Extracted data entries:
## start

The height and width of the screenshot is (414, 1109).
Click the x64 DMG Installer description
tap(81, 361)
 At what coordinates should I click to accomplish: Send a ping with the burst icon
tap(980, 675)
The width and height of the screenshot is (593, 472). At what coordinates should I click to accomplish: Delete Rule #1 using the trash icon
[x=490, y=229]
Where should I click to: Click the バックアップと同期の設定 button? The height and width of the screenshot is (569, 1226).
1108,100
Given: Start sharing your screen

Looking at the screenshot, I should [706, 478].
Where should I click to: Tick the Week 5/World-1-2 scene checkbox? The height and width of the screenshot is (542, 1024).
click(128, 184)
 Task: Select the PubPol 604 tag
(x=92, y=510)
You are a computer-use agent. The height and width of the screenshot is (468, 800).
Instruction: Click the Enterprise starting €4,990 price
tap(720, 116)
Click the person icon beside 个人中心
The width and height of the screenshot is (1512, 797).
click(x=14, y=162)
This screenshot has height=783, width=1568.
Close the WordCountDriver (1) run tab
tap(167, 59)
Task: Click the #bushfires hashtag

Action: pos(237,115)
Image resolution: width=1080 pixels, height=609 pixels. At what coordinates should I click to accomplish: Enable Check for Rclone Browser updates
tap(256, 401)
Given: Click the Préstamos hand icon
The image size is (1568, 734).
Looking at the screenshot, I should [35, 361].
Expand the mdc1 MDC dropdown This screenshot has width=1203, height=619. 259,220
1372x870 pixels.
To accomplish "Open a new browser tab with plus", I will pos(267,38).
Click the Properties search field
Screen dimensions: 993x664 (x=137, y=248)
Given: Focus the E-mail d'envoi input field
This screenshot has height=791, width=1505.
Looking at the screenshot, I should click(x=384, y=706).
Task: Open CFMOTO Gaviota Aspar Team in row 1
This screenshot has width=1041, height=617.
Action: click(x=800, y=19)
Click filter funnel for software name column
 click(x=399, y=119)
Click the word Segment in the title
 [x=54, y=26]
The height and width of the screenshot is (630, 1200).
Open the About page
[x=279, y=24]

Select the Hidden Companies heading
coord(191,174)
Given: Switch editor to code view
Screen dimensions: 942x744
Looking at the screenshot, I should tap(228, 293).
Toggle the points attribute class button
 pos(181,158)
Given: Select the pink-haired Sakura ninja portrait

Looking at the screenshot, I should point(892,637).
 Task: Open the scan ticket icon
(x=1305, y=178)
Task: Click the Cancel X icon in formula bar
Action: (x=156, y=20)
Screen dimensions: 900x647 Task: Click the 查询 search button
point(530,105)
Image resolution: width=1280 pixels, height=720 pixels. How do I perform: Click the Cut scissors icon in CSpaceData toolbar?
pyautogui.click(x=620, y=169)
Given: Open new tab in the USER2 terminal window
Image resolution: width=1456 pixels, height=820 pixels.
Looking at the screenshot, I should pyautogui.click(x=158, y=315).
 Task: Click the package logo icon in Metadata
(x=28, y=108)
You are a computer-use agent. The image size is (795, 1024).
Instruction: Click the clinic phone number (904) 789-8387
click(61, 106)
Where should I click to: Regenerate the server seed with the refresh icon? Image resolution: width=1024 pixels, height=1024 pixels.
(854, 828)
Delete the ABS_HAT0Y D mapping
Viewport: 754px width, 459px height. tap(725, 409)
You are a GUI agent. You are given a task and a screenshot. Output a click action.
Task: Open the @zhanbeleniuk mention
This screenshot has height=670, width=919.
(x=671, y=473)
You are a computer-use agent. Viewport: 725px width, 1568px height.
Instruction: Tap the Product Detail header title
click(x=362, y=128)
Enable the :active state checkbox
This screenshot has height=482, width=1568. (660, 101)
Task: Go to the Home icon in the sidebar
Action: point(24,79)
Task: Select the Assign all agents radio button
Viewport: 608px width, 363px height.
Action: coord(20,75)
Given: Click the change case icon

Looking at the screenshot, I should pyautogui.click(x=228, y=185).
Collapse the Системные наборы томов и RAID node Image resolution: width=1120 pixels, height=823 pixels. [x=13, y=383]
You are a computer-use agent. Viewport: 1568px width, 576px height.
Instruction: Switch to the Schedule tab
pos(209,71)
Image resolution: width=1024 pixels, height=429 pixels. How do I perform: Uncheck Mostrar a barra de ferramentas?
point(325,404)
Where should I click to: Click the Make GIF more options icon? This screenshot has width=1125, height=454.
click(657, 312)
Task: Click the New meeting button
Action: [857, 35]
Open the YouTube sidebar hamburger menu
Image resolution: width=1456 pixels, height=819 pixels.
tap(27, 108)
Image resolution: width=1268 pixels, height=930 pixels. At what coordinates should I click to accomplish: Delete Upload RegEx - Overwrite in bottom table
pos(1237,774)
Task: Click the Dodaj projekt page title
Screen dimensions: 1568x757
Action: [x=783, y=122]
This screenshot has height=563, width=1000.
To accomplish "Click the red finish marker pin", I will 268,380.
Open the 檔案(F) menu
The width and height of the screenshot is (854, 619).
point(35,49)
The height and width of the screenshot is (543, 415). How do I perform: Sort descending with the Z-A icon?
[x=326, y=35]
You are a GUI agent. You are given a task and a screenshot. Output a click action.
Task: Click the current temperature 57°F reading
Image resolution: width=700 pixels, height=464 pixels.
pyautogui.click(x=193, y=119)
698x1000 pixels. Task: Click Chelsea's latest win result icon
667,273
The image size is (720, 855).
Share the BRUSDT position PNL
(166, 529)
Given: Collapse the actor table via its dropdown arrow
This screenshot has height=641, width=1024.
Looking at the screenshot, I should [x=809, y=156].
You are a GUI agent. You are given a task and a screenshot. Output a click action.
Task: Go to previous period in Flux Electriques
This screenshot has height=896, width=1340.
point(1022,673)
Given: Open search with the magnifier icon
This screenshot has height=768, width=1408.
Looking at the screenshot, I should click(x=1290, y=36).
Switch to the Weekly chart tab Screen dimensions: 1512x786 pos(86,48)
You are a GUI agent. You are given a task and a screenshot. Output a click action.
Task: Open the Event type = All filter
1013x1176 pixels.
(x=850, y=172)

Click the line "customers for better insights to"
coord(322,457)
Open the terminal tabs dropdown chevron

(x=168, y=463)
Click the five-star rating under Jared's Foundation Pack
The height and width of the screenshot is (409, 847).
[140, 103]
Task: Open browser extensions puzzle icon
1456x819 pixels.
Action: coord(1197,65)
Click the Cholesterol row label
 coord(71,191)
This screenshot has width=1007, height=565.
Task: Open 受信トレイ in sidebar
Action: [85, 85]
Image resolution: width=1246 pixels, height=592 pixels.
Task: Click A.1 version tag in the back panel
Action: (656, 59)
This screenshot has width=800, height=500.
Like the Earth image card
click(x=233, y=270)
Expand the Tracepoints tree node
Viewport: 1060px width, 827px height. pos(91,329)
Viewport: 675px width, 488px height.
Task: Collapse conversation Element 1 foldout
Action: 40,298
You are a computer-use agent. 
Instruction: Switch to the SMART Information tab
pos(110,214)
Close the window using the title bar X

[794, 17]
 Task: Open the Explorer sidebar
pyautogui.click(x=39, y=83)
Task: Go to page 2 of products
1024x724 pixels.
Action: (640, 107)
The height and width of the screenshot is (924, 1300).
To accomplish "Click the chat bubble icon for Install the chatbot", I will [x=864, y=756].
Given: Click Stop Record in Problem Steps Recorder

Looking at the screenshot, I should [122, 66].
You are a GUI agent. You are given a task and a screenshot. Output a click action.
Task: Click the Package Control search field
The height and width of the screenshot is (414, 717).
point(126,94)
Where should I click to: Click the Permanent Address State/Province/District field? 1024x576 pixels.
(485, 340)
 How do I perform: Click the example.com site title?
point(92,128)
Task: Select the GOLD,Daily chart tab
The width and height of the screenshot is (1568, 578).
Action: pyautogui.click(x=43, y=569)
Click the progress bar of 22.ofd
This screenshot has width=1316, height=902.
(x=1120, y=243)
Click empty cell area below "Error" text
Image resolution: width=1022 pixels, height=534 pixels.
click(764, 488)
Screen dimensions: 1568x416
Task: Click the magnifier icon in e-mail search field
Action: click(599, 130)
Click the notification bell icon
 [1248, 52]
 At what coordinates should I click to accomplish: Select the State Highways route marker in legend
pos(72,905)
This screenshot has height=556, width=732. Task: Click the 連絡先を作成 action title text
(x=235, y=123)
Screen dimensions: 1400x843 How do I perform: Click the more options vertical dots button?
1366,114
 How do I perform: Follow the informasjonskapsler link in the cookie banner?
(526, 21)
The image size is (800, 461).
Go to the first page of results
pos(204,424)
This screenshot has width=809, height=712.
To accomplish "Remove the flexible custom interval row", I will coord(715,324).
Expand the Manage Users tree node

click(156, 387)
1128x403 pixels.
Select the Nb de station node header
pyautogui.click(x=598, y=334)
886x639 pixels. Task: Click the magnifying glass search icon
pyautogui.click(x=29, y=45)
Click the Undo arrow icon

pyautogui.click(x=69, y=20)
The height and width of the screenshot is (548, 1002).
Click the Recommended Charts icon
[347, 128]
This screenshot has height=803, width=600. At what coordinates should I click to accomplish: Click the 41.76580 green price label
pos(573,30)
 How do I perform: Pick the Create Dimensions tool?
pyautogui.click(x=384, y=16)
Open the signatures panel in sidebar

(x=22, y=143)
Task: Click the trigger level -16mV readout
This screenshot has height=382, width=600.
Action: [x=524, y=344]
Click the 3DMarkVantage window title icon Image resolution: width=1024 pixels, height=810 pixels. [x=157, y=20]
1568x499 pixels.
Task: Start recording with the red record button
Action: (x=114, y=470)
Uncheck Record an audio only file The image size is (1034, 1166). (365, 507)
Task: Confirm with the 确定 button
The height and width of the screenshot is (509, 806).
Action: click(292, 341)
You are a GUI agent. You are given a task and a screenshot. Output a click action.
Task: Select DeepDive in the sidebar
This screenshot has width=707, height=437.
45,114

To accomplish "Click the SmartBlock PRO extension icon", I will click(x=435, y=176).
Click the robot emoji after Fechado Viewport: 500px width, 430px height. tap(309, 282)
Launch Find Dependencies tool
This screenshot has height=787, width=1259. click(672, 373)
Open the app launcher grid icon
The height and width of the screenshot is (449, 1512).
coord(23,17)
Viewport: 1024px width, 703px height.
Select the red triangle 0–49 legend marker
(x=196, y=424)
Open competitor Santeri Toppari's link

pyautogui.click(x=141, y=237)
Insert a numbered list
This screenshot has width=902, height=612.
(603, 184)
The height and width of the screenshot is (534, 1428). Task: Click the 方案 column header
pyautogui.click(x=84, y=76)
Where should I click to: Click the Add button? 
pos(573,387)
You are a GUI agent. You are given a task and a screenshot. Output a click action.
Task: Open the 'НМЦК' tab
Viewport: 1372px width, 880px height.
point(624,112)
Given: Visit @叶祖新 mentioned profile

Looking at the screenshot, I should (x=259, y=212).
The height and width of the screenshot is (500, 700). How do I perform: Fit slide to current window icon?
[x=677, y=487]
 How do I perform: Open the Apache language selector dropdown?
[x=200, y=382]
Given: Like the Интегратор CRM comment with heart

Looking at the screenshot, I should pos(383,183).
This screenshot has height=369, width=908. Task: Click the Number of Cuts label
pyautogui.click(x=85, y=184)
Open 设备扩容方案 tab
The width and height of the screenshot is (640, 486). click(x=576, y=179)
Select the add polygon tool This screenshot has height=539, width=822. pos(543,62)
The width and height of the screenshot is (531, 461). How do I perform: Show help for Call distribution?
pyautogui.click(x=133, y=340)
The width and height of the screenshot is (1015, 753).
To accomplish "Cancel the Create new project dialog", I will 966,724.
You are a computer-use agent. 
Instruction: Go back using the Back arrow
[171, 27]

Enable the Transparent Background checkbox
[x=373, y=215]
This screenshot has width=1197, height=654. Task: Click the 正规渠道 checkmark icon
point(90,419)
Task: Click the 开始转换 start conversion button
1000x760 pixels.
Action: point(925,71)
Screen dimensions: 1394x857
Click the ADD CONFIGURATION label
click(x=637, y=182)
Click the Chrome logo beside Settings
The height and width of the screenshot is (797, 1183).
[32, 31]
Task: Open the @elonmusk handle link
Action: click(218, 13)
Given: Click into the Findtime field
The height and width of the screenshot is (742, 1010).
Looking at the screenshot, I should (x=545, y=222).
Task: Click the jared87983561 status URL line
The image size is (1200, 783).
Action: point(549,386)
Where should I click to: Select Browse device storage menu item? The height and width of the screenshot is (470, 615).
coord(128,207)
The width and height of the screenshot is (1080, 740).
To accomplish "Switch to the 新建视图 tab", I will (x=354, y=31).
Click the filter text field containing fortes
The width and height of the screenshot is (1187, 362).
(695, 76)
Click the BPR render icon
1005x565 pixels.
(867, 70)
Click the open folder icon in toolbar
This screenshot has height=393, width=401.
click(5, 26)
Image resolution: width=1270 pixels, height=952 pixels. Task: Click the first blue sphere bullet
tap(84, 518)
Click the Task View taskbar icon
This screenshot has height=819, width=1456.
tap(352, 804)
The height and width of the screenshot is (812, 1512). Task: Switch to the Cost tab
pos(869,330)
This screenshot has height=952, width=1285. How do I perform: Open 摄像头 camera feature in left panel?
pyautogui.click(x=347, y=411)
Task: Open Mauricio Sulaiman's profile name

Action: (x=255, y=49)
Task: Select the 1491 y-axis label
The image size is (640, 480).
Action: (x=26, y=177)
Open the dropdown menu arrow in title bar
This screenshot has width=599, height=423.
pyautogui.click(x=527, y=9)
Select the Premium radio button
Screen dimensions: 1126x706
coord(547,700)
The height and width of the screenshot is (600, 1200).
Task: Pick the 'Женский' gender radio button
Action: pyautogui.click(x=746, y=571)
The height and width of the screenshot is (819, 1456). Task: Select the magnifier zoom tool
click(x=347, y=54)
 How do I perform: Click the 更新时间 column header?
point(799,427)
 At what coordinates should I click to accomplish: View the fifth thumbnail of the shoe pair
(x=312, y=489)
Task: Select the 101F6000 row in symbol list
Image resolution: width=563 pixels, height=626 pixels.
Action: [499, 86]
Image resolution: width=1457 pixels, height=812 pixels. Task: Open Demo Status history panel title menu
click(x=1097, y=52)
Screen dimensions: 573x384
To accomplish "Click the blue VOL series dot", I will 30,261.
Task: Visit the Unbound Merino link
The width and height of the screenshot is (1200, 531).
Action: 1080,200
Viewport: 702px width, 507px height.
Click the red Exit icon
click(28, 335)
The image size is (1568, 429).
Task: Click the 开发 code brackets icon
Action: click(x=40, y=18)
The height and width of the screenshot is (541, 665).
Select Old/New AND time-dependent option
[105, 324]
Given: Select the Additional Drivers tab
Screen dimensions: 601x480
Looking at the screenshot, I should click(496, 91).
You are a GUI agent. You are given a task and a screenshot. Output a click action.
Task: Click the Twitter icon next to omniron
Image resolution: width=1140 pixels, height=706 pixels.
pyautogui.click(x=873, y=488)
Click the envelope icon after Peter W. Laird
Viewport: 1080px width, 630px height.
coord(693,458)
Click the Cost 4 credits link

## end

--- OBJECTIVE ---
Edit the stretch from the line containing "How do I perform: Click the 更新时间" through the line containing "Action: [499, 86]" so that "thumbnail" becomes "preview image", and leave every other part of those lines unchanged.

--- FULL RESPONSE ---
 How do I perform: Click the 更新时间 column header?
point(799,427)
 At what coordinates should I click to accomplish: View the fifth preview image of the shoe pair
(x=312, y=489)
Task: Select the 101F6000 row in symbol list
Image resolution: width=563 pixels, height=626 pixels.
Action: [499, 86]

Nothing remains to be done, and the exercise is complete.